Der 5. Dezember ist der internationaler Tag des Ehrenamtes, er soll ehrenamtliches Engagement Anerkennung verschaffen. „Eine Anerkennung, die eine Stadt meines Erachtens das ganze Jahr dem Ehrenamt gegenüber zeigen sollte“, meint Torben Schultz, Mitglied im Freizeit-, Sport-, Bäderausschuss, „Leider erleben wir aber immer mehr, dass die Stadt die Kosten für die Infrastruktur auch noch auf die unentgeltlich Aktiven abwälzt.“

Noch engagiert sich jede/r Dritte in Deutschland ehrenamtlich. Im Vergleich zu 56 Milliarden Lohnarbeitsstunden werden laut Statischem Bundesamt 96 Milliarden Arbeitsstunden unbezahlt in unzähligen Bereichen geleistet. „Wir tun gut dran, diese Leistung zu Respektieren und nicht noch weiter auf die Probe zu stellen. Wie bei einer Schraube nach 'fest' 'ab' kommt, so kommt beim Ehrenamt nach 'Überlastung' 'Aus'“, sagt Schultz und verweist auf einen Absatz des kürzlich verabschiedeten Kommunalwahlprogramm:

„[...]Leider mussten wir in der letzten Legislatur verstärkt wahrnehmen, dass Kosten für die Infrastruktur auf die Vereine abgewälzt wurden.

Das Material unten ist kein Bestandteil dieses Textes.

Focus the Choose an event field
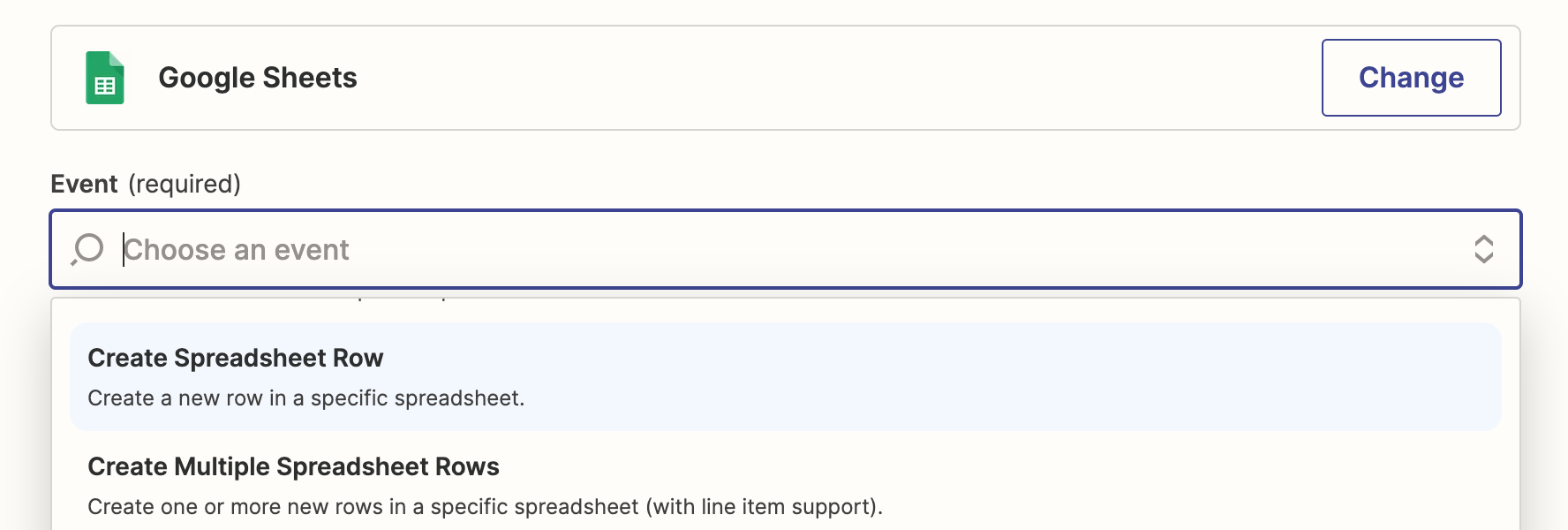This screenshot has width=1568, height=530. tap(786, 249)
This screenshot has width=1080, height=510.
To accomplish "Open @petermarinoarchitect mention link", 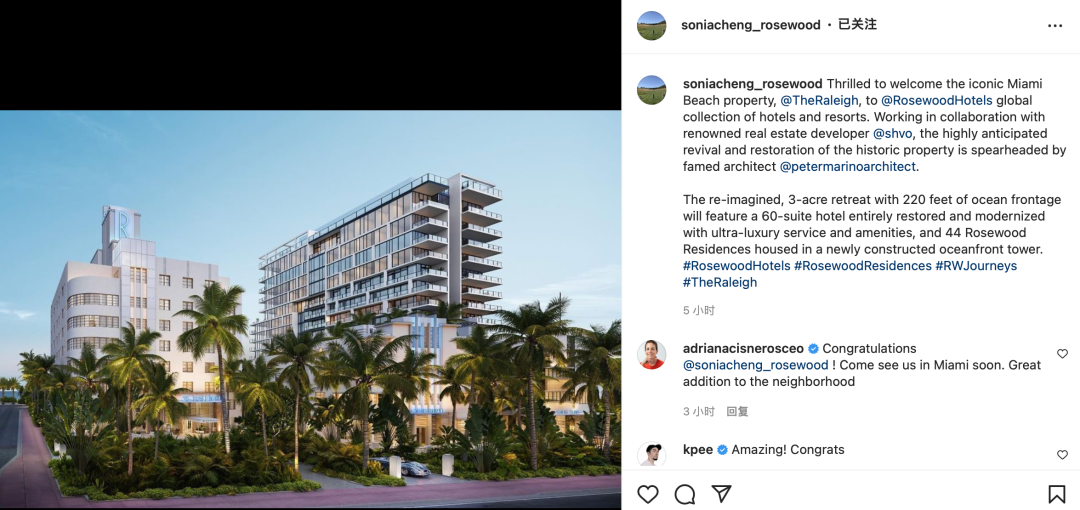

Zum Teil mussten die Vereine Arbeitskraft investiert, die besser in Trainingsstunden und Jugendarbeit angelegt gewesen wäre. Zum anderen Teil mussten die Vereine Geld aufbringen, das später bei Bällen, Schlägern, Geräten und anderem Material fehlt. So wird in der Summe das Ehrenamt Missbraucht um die Aufgaben der Stadt zu übernehmen.[...]“

Für DIE LINKE muss die ehrenamtliche Tätigkeit wieder als gesellschaftliche Beteiligung und sozialer Zusammenhalt gesehen werden. Das Ehrenamt darf jedoch nicht zum Lückenbüßer für eine verfehlte Politik herhalten.